Study of buoyancy driven heat transport in silicone oils and in liquid nitrogen in view of cooling applications

Abstract

Motivated by applications for cooling superconducting pellets with liquid nitrogen, we consider a source with a fixed heating rate per unit volume, immersed in a liquid pool and cooled through natural convection. In one recent experimental investigation (Dubois et al., 2016) carried on silicone oils and liquid nitrogen, we have demonstrated that the velocity field satisfies specific scaling laws with respect to the temperature increase in the liquid pool. In this work, we pursue the analysis by modeling the heat transfer in a parallelepiped enclosure for a steady laminar flow regime. The Navier-Stokes equations are solved using a finite volume approach to obtain the detailed three-dimensional flow and heat-transfer characteristics. A quantitative analysis of the velocity field over the temperature field shows that the experimental power laws are reproduced in simulations.
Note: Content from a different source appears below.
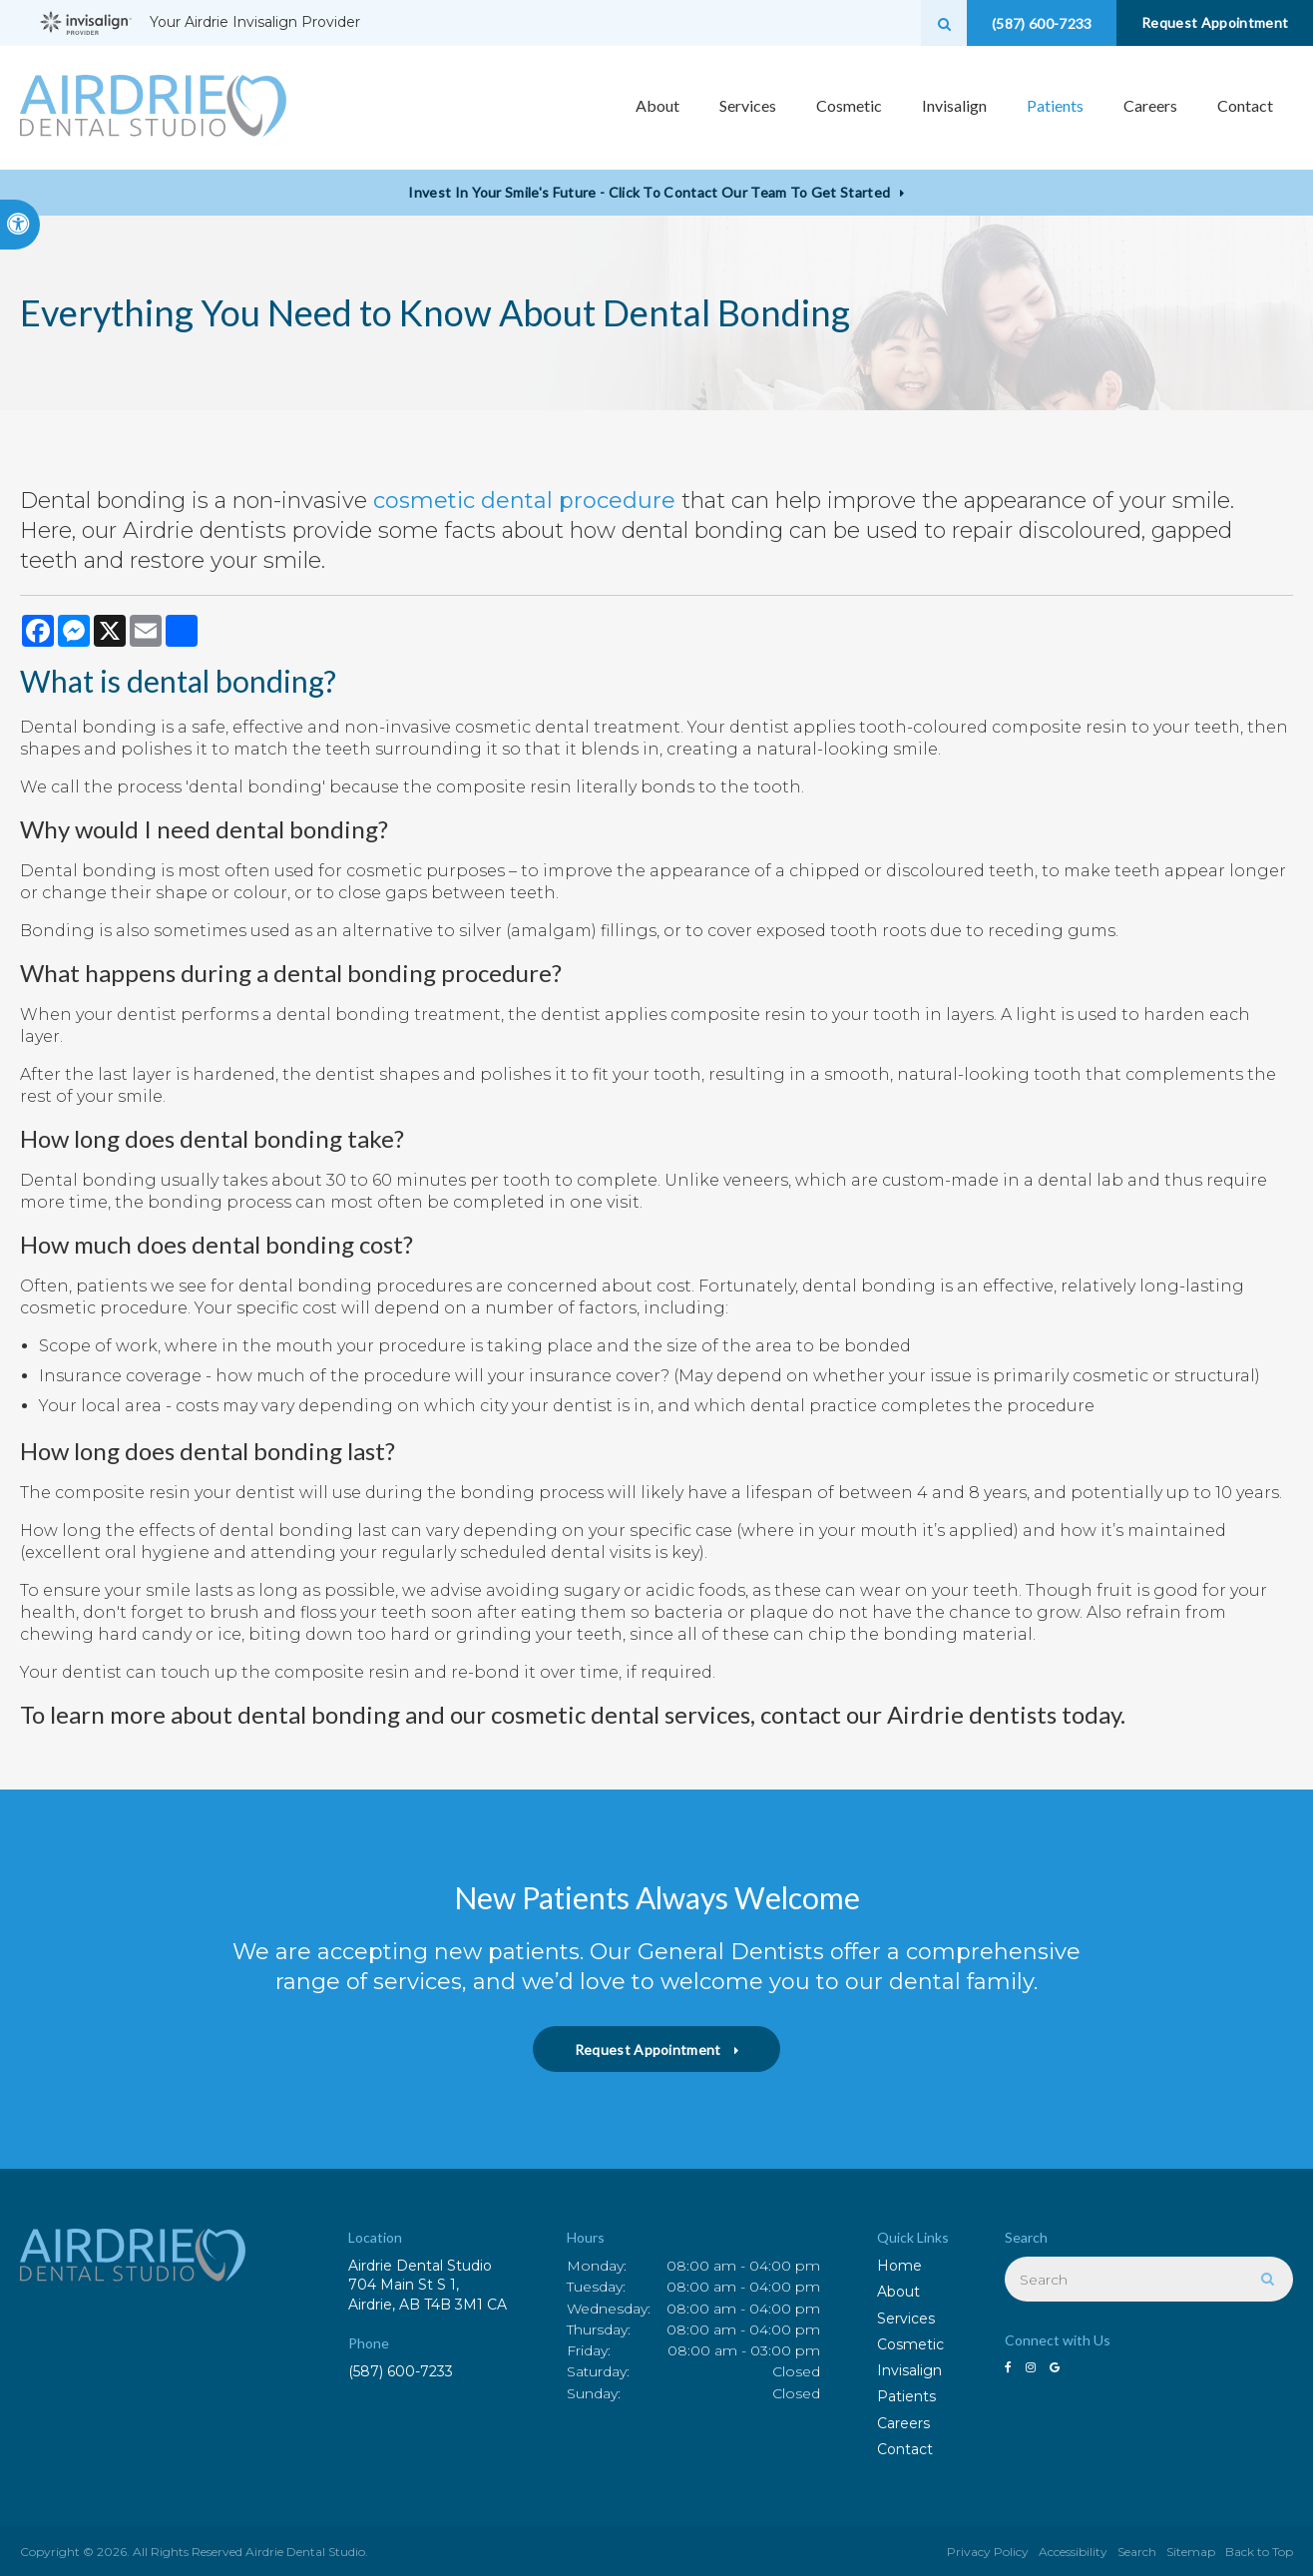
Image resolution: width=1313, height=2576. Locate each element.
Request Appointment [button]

Following Dubois and Berge (1978), a theoretical law originally introduced in the context of the classical Rayleigh-Bénard experiment is shown to be satisfied in the simulations over a wide range of Rayleigh numbers (Ra), assuming the definition of the characteristic convection length is adapted to the investigated geometry. Moreover, the simulations are shown to correctly reproduce the main features of the flow, including the characteristic convection length, for different heater lengths.